I’m having a hard time warming up to the X-Men table. It’s clean, sleek, and open. But I don’t know why the Marvel Vengenace and Virtue bundle has an X-Men table. We already have an X-Men table. It’s called Wolverine.
I guess this table is about the rest of the X-Men. Having seen all three movies, plus the latest Teen X-Men movie, I thought I was an authority on these guys. However, this table taught me that there’s an X-Man named Hank. Hank the X-Man. You light up the four letters of his name. If there were X-Men named Earl, Otis, Dick, Carl, Chet, or Opie, they would also qualify for this feature.

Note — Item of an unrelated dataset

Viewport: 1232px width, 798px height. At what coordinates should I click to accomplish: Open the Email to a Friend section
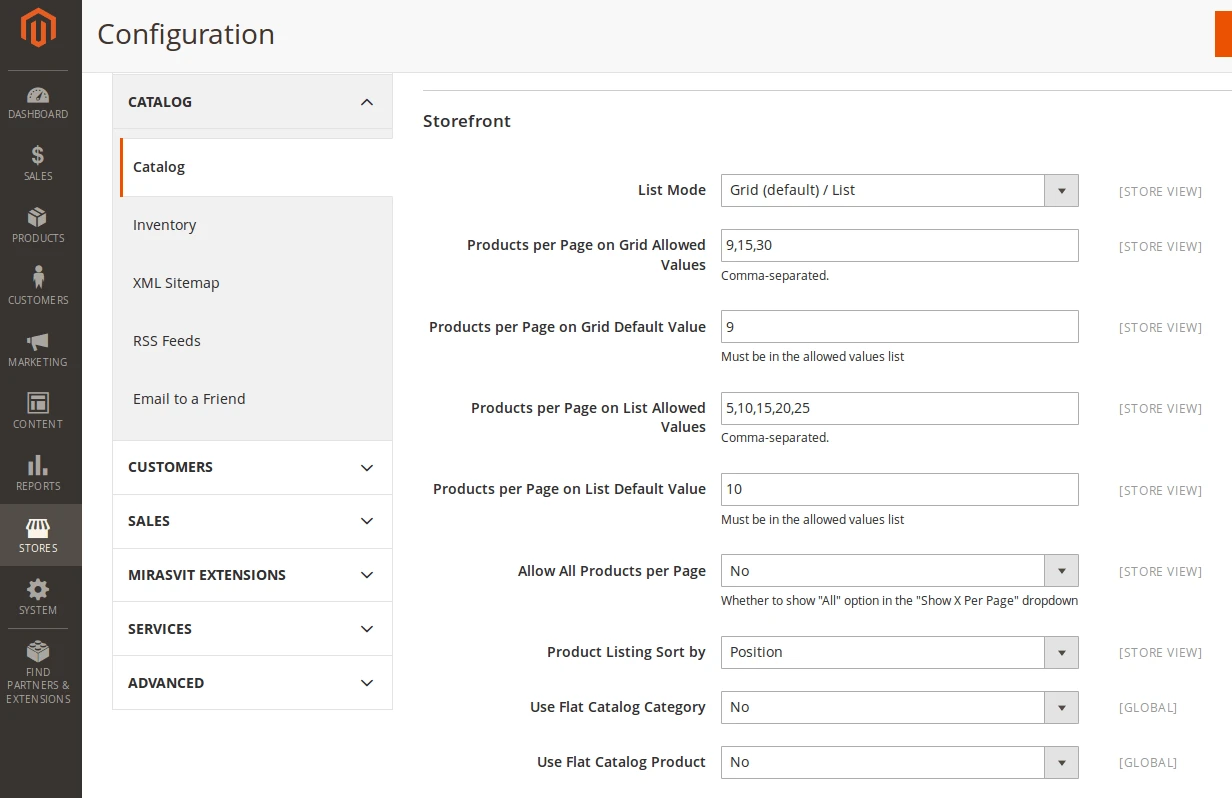[x=189, y=398]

I’m not sure what Hank’s mutant superpower is, but it’s sure not thinking up cool superhero names like Phoenix, Dark Phoenix, or Jean Grey. By the way, because this is an E-rated game, they can’t say the full name of Juggernautbitch.

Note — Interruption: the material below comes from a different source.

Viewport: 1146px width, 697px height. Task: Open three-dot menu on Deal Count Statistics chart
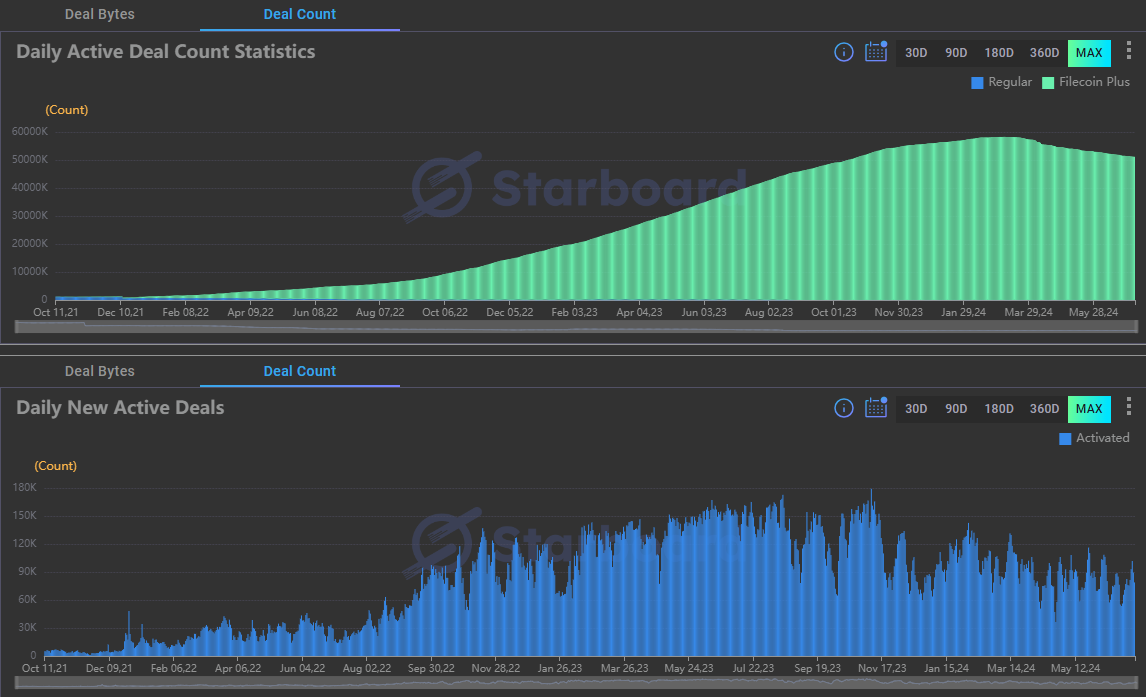(1129, 51)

I question the basic premise of this table, which is the X-Men fighting Magneto. I’m not convinced of the wisdom of using a steel ball to go up against a guy whose mutant superpower is telekinetic magnetism. But there’s Magneto, front and center, doing archvillain stuff like grabbing your balls. Speaking of balls, my favorite thing about this table is the waterslide. There’s a really awesome waterslide running down the right side of the table. Splash Mountain has nothing on the X-Men lair.
Suffice to say, X-Men is no Fantastic Four. When it comes to team-based tables, I’d just as soon hang out with Rock Hulk, Stretchman, Invisible Girl, and whoever the fourth guy is — Doc, I think — shooting the ball up the Wayne Tower to unlock missions.